The prelude to the Battle of Matapan was clandestine and had the ring of James Bond about it. Bletchley transmitted information to Admiral Andrew Cunningham, commander of the RN’s Mediterranean Fleet, that the Italian fleet was mobilising.
In Batey’s colourful description, Cunningham “did a Drake” and coolly turned up at the Alexandria golf course with his clubs, giving the impression he was off for a round. The Japanese consul immediately informed the German spies that clearly the RN was not about to leave port. Under cover of darkness, Cunningham set sail to confront the Italians.
Later, Cunningham visited Bletchley and took Batey and a colleague to the local pub to celebrate. Matapan ensured the Italian navy never ventured from port again until Cunningham accepted their surrender in 1943.
Other major achievements with which Batey was connected included the breaking of the Enigma cipher used by the German secret service, the dreaded Abwehr.
The Double Cross system allowed MI5 and MI6 to identify German agents, “turn them” and feed them false information. At a stroke, Britain confused the German authorities and Bletchley, in turn, knew their misinformation was being believed in Berlin.
These false messages played a vital part in convincing Hitler that the D-Day invasion was to disembark from East Anglia and Kent.
Had they had the slightest inclination the invasion was to land in Normandy, the outcome could have been very different.
Batey was billeted at a local farm where things were far from easy. “Food was scarce. I babysat the children, helped on the farm; I did my own washing and ironing,” she said.
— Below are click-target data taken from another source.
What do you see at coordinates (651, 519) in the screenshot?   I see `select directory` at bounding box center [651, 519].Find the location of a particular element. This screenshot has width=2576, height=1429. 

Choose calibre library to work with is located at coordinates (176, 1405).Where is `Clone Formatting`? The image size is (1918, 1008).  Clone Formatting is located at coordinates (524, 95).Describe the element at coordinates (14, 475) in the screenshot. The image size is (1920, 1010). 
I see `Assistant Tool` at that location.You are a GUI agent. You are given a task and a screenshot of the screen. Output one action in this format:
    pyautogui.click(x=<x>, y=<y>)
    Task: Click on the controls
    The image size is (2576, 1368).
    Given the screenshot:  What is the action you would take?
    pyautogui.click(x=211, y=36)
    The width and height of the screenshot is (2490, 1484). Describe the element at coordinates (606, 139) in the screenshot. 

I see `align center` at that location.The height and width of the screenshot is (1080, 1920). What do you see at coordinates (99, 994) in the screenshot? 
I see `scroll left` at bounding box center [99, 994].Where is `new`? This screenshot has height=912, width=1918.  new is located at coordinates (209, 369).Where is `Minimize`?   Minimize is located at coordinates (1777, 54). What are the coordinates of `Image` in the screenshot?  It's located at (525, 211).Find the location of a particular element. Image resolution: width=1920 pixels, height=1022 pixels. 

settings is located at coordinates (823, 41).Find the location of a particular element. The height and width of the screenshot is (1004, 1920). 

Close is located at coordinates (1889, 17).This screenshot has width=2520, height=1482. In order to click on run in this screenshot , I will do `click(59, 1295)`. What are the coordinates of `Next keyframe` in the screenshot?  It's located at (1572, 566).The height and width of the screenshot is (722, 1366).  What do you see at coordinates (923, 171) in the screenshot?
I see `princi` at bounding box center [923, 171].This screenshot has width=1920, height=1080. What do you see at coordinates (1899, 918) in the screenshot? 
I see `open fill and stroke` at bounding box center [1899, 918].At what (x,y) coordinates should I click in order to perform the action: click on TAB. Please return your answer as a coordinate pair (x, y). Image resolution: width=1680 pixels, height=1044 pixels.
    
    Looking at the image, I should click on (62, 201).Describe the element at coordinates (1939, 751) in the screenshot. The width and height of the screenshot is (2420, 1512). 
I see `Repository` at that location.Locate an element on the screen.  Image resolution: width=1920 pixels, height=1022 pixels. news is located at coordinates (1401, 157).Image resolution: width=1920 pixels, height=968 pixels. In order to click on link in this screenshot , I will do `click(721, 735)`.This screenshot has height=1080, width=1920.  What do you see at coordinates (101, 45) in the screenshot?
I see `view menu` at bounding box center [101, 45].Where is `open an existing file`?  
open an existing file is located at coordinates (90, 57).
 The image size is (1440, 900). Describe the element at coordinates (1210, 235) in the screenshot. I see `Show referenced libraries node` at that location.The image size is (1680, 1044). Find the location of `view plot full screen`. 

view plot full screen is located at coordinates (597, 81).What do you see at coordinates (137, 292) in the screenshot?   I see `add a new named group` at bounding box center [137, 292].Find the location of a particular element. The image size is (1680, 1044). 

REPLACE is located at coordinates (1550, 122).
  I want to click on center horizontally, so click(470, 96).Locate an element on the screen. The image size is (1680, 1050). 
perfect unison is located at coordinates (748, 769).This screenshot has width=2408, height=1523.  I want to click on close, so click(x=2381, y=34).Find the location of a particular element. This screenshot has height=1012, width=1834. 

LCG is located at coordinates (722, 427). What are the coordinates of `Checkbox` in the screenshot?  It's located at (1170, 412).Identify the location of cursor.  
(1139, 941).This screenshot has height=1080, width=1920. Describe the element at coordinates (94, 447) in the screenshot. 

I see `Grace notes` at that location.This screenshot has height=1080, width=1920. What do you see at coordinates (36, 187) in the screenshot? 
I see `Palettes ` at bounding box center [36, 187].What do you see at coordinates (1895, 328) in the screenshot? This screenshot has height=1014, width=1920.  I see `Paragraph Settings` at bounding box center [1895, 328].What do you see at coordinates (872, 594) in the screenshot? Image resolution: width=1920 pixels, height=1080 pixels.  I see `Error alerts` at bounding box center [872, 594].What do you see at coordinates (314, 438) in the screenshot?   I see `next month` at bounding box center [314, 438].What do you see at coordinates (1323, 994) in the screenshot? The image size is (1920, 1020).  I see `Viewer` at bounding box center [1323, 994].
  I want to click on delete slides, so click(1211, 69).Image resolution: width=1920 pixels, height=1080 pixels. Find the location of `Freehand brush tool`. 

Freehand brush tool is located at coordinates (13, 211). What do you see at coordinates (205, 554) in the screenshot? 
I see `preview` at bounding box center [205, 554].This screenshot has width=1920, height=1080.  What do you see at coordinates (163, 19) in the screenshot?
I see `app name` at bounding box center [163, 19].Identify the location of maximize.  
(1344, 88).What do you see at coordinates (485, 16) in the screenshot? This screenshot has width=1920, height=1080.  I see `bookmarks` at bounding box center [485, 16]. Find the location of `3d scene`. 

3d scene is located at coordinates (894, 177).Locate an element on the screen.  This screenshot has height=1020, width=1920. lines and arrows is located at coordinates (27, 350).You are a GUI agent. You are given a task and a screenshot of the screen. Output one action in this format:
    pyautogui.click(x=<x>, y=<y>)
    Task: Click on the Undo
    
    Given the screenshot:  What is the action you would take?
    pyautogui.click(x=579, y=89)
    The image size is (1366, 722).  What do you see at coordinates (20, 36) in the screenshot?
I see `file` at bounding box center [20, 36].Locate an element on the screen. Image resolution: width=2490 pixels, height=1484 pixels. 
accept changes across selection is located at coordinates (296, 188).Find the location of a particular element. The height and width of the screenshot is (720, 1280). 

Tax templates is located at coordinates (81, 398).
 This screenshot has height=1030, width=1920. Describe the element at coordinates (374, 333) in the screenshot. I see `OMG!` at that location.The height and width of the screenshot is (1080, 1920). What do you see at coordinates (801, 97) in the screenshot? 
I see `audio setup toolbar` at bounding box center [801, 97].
After the war Batey brought her drive and enthusiasm to further the preservation of historic gardens. Her interest began when her husband Keith (who was a mathematician at Bletchley) was the Secretary of the Chest – the finance controller of Oxford University.
She became the driving force behind various schemes to improve gardens and was the president of the Garden History Society in 1985.
All staff at Bletchley were bound by the Official Secrets Act and they were not allowed to even mention their service during the war. “My own children were kept in the dark. Not the slightest detail.” Batey wrote. “You had to forcibly forget for 30 years.”
She was awarded an MBE in 1986 and took immense pride in creating a garden trail at Bletchley Park in 2004. Keith Batey died in 2010. They had a son and two daughters.